Histogram and boxplots#

Besides printed comparison, we can also provide a comparison for the distributions in the form of histograms and boxplots, using the compare_plots method

original_results.compare_plots(mrs_results)
../_images/mrs_10_0.png ../_images/mrs_10_1.png ../_images/mrs_10_2.png ../_images/mrs_10_3.png ../_images/mrs_10_4.png ../_images/mrs_10_5.png ../_images/mrs_10_6.png ../_images/mrs_10_7.png ../_images/mrs_10_8.png ../_images/mrs_10_9.png ../_images/mrs_10_10.png ../_images/mrs_10_11.png ../_images/mrs_10_12.png ../_images/mrs_10_13.png ../_images/mrs_10_14.png

Note that the histograms displays three colors. Two are from the sources, as depicted in the legend, the third comes from the overlap of the two.

Ellipses#

Finally, we can compare the ellipses for the apogees and landing points using the compare_ellipses method

original_results.compare_ellipses(mrs_results, ylim=(-4000, 3000))
../_images/mrs_11_0.png

Note we can pass along parameters used in the usual ellipses method of the MonteCarlo class, in this case the ylim argument to expand the y-axis limits.

Time Comparison#

Is the MRS really much faster than just re-running a Monte Carlo simulation? Let us take a look at some numbers. All tests ran in a Dell G15 5530, with 16 13th Gen Intel® Core™ i5-13450HX CPUs, 16GB RAM, running Ubuntu 22.04. Each function ran 10 times, and no parallelization was used.

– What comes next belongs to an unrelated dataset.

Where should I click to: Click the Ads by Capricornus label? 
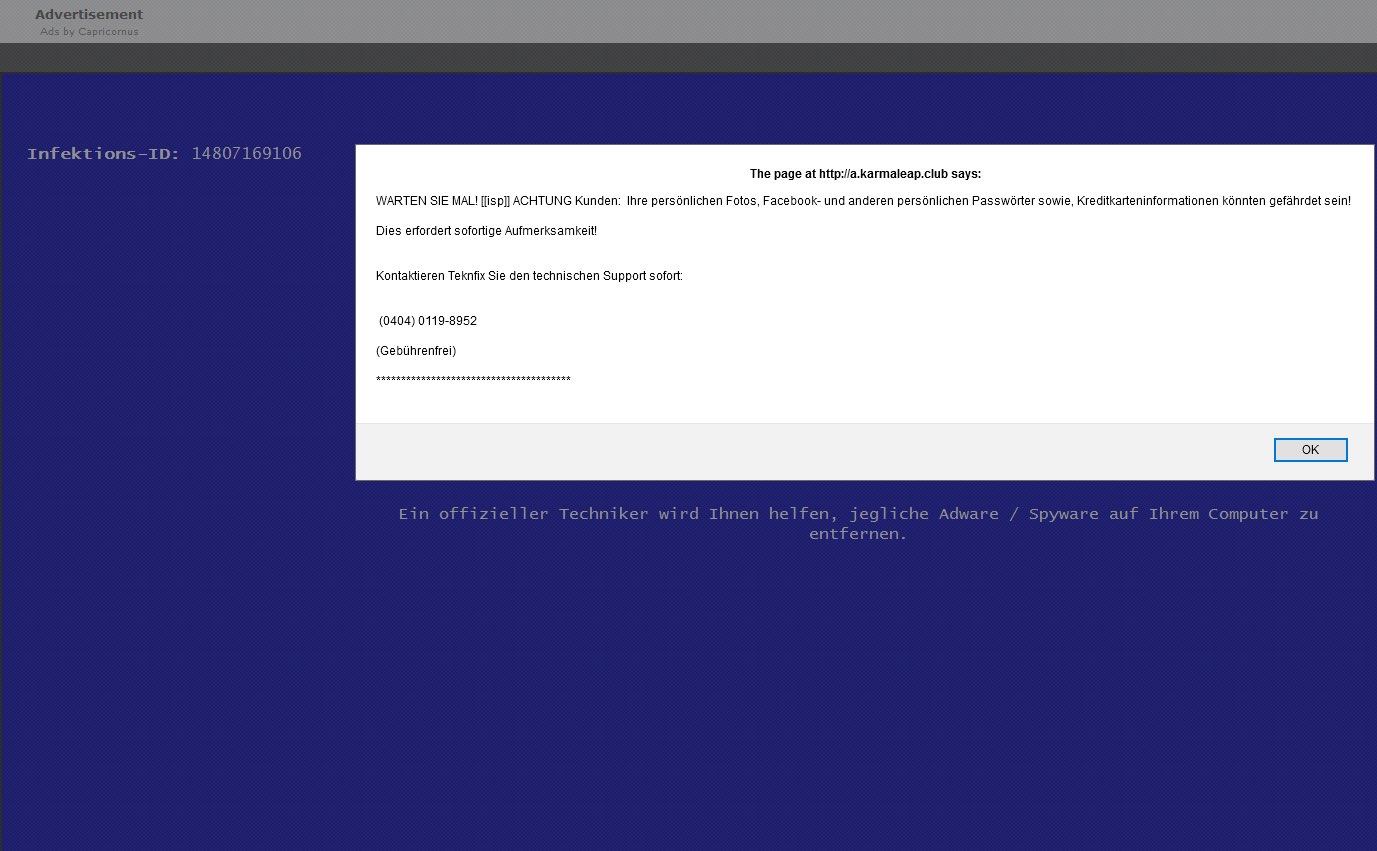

To run the original monte carlo simulation with 1000 samples it took, on average, about 644 seconds, that is, 10 minutes and 44 seconds. For the MRS described here, it took, on average, 0.15 seconds, with an expected sample size of 117. To re-run the monte carlo simulations with 117 samples it took, on average, 76.3 seconds. Hence, the MRS was, on average, (76.3 / 0.15) ~ 500 times faster than re-running the monte carlo simulations with the same sample size provided by the MRS.

Sampling from nested parameters#

To sample from parameters that are nested in inner levels, use a key name formed by the name of the key of the outer level concatenated with a “_” and the key of the inner level. For instance, to change the distribution from the “total_impulse” parameter, which is nested within the “motors” parameter dictionary, we have to use the key name “motors_total_impulse”.

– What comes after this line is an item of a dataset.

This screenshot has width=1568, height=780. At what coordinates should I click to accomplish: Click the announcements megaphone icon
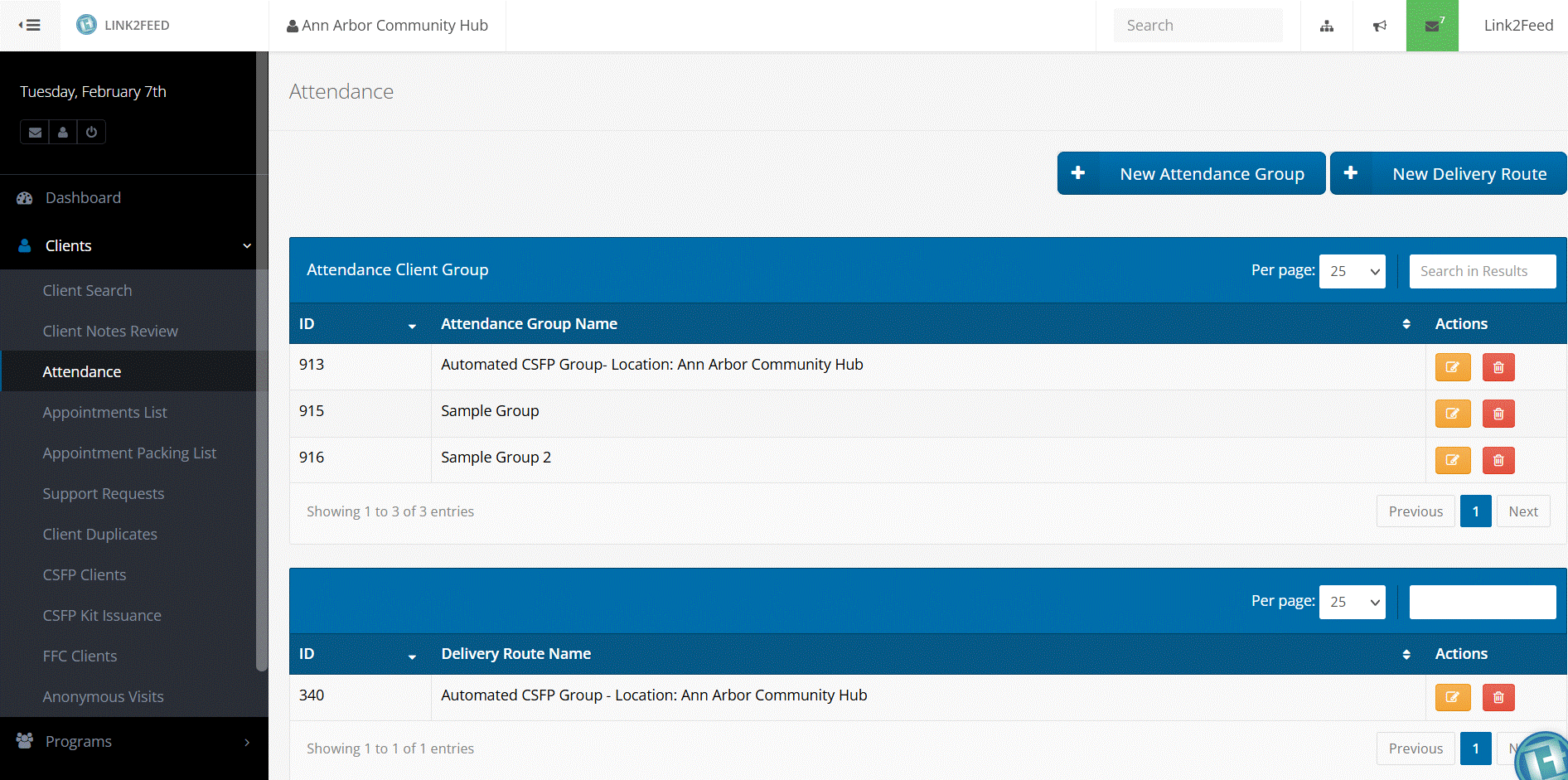coord(1379,26)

old_total_impulse_pdf = norm(6500, 1000).pdf
new_total_impulse_pdf = norm(5500, 1000).pdf
distribution_dict = {
    "motors_total_impulse": (old_total_impulse_pdf, new_total_impulse_pdf),
}
mrs.sample(distribution_dict=distribution_dict)

Finally, if there are multiple named nested structures, we need to use a key name formed by outer level concatenated with “_”, the structure name, “_” and the inner parameter name. For instance, if we want to change the distribution of the ‘root_chord’ of the ‘Fins’, we have to pass as key ‘aerodynamic_surfaces_Fins_root_chord’

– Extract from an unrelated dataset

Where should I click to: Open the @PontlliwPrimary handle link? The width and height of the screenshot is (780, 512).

old_root_chord_pdf = norm(0.12, 0.001).pdf
new_root_chord_pdf = norm(0.119, 0.002).pdf
distribution_dict = {
    "aerodynamic_surfaces_Fins_root_chord": (
        old_root_chord_pdf, new_root_chord_pdf
    ),
}
mrs.sample(distribution_dict=distribution_dict)

A word of caution#

Albeit the MRS provides results way faster than running the simulation again, it might reduce the sample size drastically. If several variables undergo changes in their distribution and the more discrepant these are from the original ones, the more pronounced will be this sample size reduction. If you need the monte carlo simulations to have the same sample size as before or if the expected sample size from the MRS is too low for you current application, then it might be better to re-run the simulations.

References#

[1] CEOTTO, Giovani H., SCHMITT, Rodrigo N., ALVES, Guilherme F., et al. RocketPy: six degree-of-freedom rocket trajectory simulator. Journal of Aerospace Engineering, 2021, vol. 34, no 6, p. 04021093.

[2] CASELLA, George, ROBERT, Christian P., et WELLS, Martin T. Generalized accept-reject sampling schemes. Lecture notes-monograph series, 2004, p. 342-347.